Rewrite the records below, changing every "The image size is" to "The screenshot size is" and keeping everything else the same.

============

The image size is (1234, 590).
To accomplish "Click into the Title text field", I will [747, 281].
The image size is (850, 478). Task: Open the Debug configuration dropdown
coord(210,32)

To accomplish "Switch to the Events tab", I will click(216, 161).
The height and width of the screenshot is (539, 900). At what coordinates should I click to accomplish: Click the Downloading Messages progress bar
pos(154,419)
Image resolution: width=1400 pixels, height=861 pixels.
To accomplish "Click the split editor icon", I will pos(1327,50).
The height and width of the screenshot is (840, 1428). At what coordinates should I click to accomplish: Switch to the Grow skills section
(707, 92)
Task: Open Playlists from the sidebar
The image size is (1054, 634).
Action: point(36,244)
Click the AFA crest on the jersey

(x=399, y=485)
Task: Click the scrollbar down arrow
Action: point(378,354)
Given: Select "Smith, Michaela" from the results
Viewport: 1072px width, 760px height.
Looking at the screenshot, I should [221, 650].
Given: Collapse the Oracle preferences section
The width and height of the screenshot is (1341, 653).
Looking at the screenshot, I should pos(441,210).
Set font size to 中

============

Response to this task:
The screenshot size is (1234, 590).
To accomplish "Click into the Title text field", I will [747, 281].
The screenshot size is (850, 478). Task: Open the Debug configuration dropdown
coord(210,32)

To accomplish "Switch to the Events tab", I will click(216, 161).
The height and width of the screenshot is (539, 900). At what coordinates should I click to accomplish: Click the Downloading Messages progress bar
pos(154,419)
Image resolution: width=1400 pixels, height=861 pixels.
To accomplish "Click the split editor icon", I will pos(1327,50).
The height and width of the screenshot is (840, 1428). At what coordinates should I click to accomplish: Switch to the Grow skills section
(707, 92)
Task: Open Playlists from the sidebar
The screenshot size is (1054, 634).
Action: point(36,244)
Click the AFA crest on the jersey

(x=399, y=485)
Task: Click the scrollbar down arrow
Action: point(378,354)
Given: Select "Smith, Michaela" from the results
Viewport: 1072px width, 760px height.
Looking at the screenshot, I should [221, 650].
Given: Collapse the Oracle preferences section
The width and height of the screenshot is (1341, 653).
Looking at the screenshot, I should pos(441,210).
Set font size to 中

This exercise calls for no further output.